I got back yesterday evening and watched two episodes of 30 Rock, two of Veep and the final Frankie Boyle Scotland travelogue and then thought I don't have time to blog and realised how the quantity of choice on television can actually steal your time. The thing is I don't even have Netflix and despite it having lots of series I want to watch , my ivo disk is 90% full and I have Amazon Prime, BBC iPlayer and the commercial channels hubs to watch so much television that I really don't have the time.

People often tell me they binge watch series, but more than two episodes of anything is too much for me, and then I have two Clive Barker books on the go and music to listen to too.

So as I close off this first March post to go to work , the sun is shining outside, and tomorrow I am going to visit Kirsty and Mark to see and hear Mark's latest record player upgrade and Edinburgh did provide me with four more pieces of vinyl , two New Order 12" singles , "Fans" by Malcolm McLaren and "Gris,Gris" by Dr John so I'll go with "Confusion" by New Order which has one of the cleverest covers I have ever seen, although I have seen similar examples before, but even the guy selling it in Vinyl Villains wasn't too sure what it was, and the remix I'm sharing (cos it uses the cover) was used in the film "Blade".

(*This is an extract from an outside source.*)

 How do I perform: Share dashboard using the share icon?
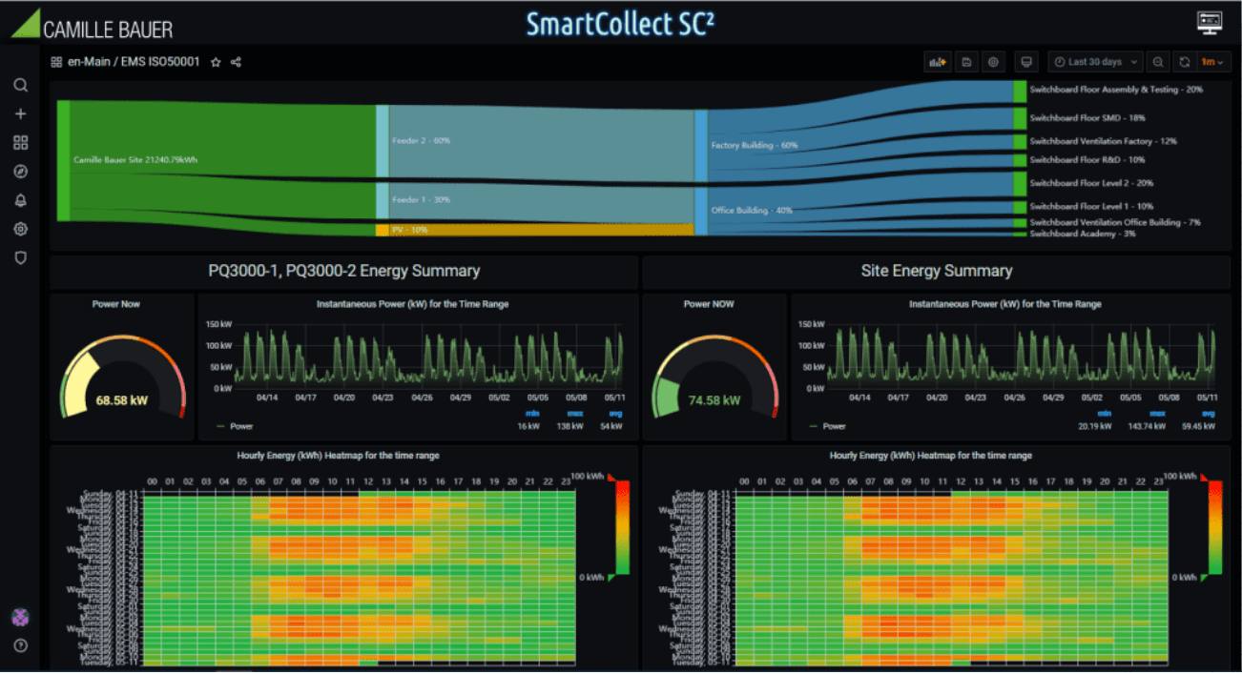coord(236,62)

Wednesday 26 February 2020

Amelia


I'm currently working my way through the discs of the box set "Forever Changing:The Golden Age of Elektra" and there is some damned awful folk music that wouldn't be out of place in "The Wicker Man" (an absolutely brilliant film which Christopher Lee did for free) , but the music improves as you work through the discs. Though there are gems on the early discs and duffers on the later discs.

"Five To One" by The Doors is a great song , vocals excellent and the bass and drums menacingly good, but the guitar and keyboards are just far too light, however on the self produced (with Bruce Botnick)  "Riders on The Storm" everything is perfect, and I didn't think I would recognise a song from the rain at the beginning. It sounds so good I am considering buying "LA Woman" on vinyl. Incidentally the following song "The Future Is Not What It Used To Be" also opens with rain and is also rather good and was going to be featured in this post but .....

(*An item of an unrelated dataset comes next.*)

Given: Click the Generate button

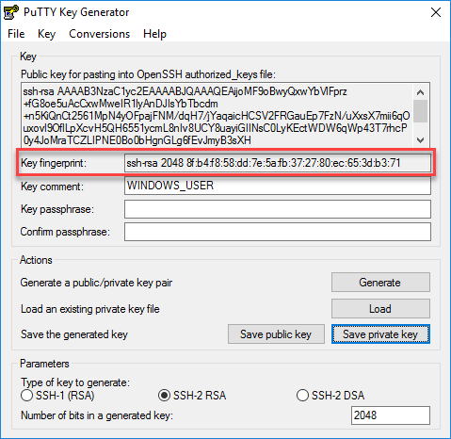Looking at the screenshot, I should (380, 283).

... then "The True Story of Amelia Earheart" by Plainsong came on and starts by mentioning her Electra plane hit the ocean bed so given that I'm listening to Elektra albums it jumped to the top of the queue. The song is base on and unsubstantiated theory  but there is a website dedicated to her here if you would like to find out more.

There was also a great acapella version of "Amazing Grace" by Judy Collins which is worth tracking down.

So enjoy this Plainsong song my friends ...

Tuesday 25 February 2020

Going Back


The older you get , the more stuff you have to revisit. Sometimes this works out and sometimes it doesn't. It happens with places, books , people , films and music. But you always have to try to see if it was as good as you think you remembered it.

The obvious song is the Byrd's cover of Gerry Goffin and Carole King's "Goin' Back" , and the Byrd's always made songs sound as though they were drenched in perfection. I first saw them performing Bob Dylan's "Mr  Tambourine Man" on Thank Your Lucky Stars around 1965 and loved it , but was shocked by how rough the original sounded. The thing is I eventually came to love Dylan's voice as well and sometimes found The Byrd's covers a little too perfect, as with "Positively Fourth Street" on "Untitled", but it's still good.

Back to what I was originally going to post, I had started to reread "Weaveworld" by Clive Barker. Part of it brings back memories of my time in Liverpool , but two hundred pages in I think that it's as good as when I first got into iit. My memory has always been rubbish (it's why I had difficulty with English Literature  and Law, I could remember what things were about and describe them but couldn't remember quotes and cases) so things keep popping up in the book that I had forgotten such as The Rake and even Suzanna, though I remembered Cal, the pigeons , Shadwell , The Scourge and of course The Magic Carpet.

"Weaveworld" still has the magic for me and I am looking forward to enjoying the bits I remember and the bits I've forgotten.